Cyanobacteria have an interesting trick to harvest sunlight during light fluctuations. In darkness, the cells prepare for a subsequent increase in light intensity by adopting a larger light-harvesting antenna. Researchers of Wageningen University and the University of Turku, Finland describe the mechanism in a study that appeared online in Nature Scientific Reports.
Cyanobacteria are ancient single-celled aquatic organisms, also known as blue-green algae: their blue color arises from their big light-harvesting pigment-protein complexes. These complexes contain blue pigments that are most sensitive to orange-green light, which can penetrate deeply into the water. Cyanobacteria contribute substantially to the global fixation of carbon dioxide, and knowledge about their photosynthetic strategies may contribute to original solutions for energy sustainability.

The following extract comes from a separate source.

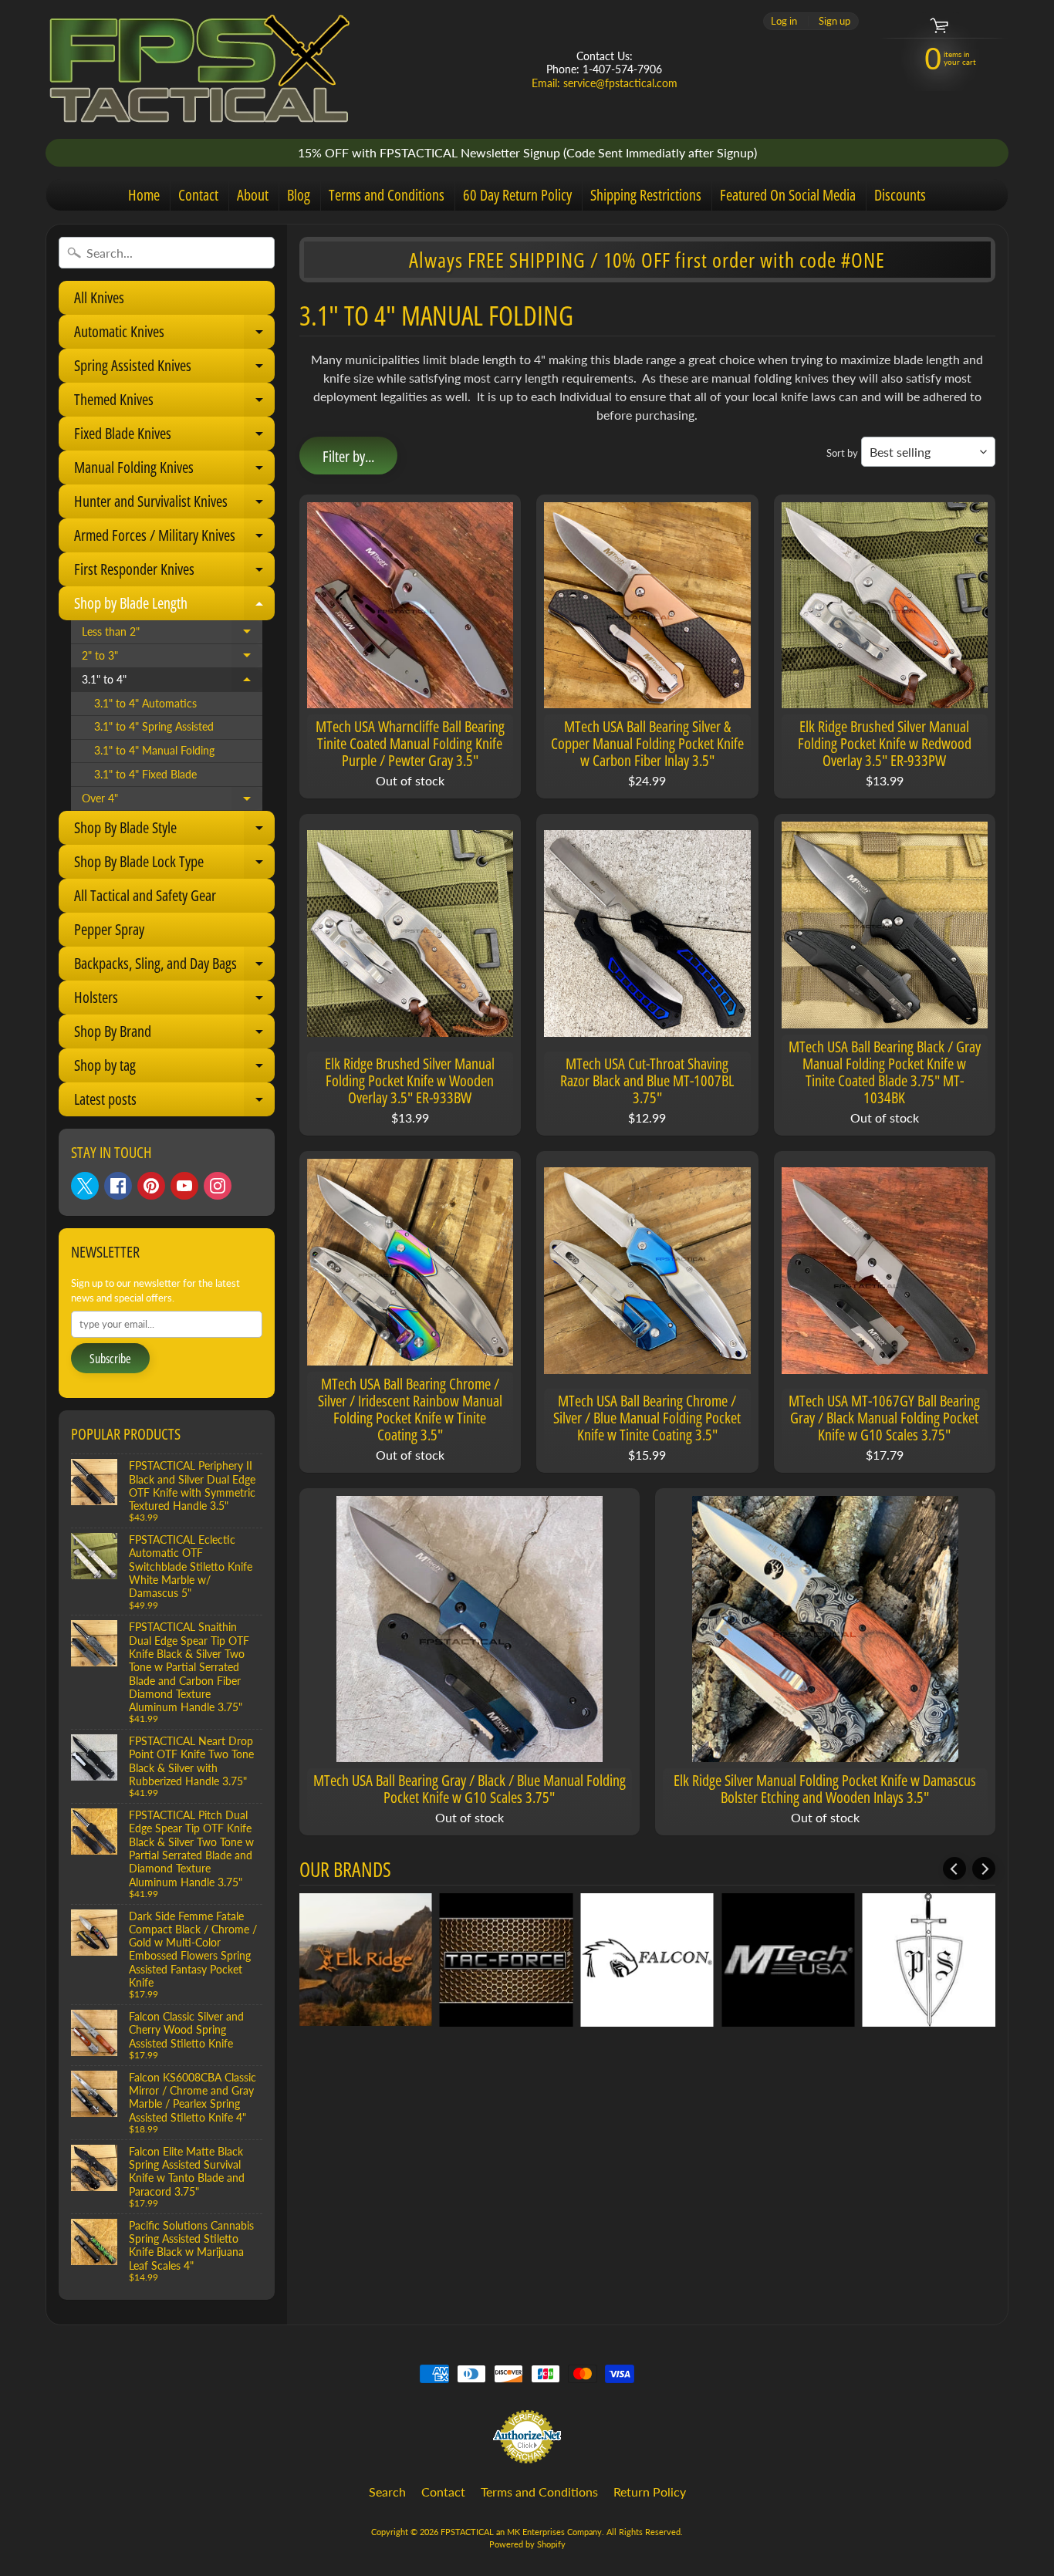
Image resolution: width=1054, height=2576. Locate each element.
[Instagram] (217, 1186)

The aquatic environment poses various challenges to the photosynthetic apparatus. In the upper water layers, one of the main challenges is the fluctuating incident light intensity. Waves and currents cause scattering of the light in waters and, in particular, suddenly increased light intensities can cause imbalances in the photosynthetic apparatus. It is well-known that the cells therefore have regulatory mechanisms to rapidly modulate the amount of absorbed light by rearranging the light-harvesting machinery.
Natural light conditions
Due to the complexity of the photo-regulatory mechanisms, most of the research makes use of highly specific, well-defined artificial conditions, such as single-wavelength light and the presence of chemicals to regulate the energy flow. The new study uses ‘natural’ light conditions: a dark-to-light scheme typical of what the organisms experience when external factors move them between these regimes in the sea.
In darkness, the cells accumulate many electrons due to respiratory processes. These electrons can be re-used for the creation of energy-rich species during photosynthesis. The study shows that in darkness, the cells seem to “get ready” for an increase in light intensity by adopting a larger light-harvesting antenna. In this way, during the first seconds after the light appears, they can immediately utilize the electron pool very efficiently to re-create energy-rich molecules.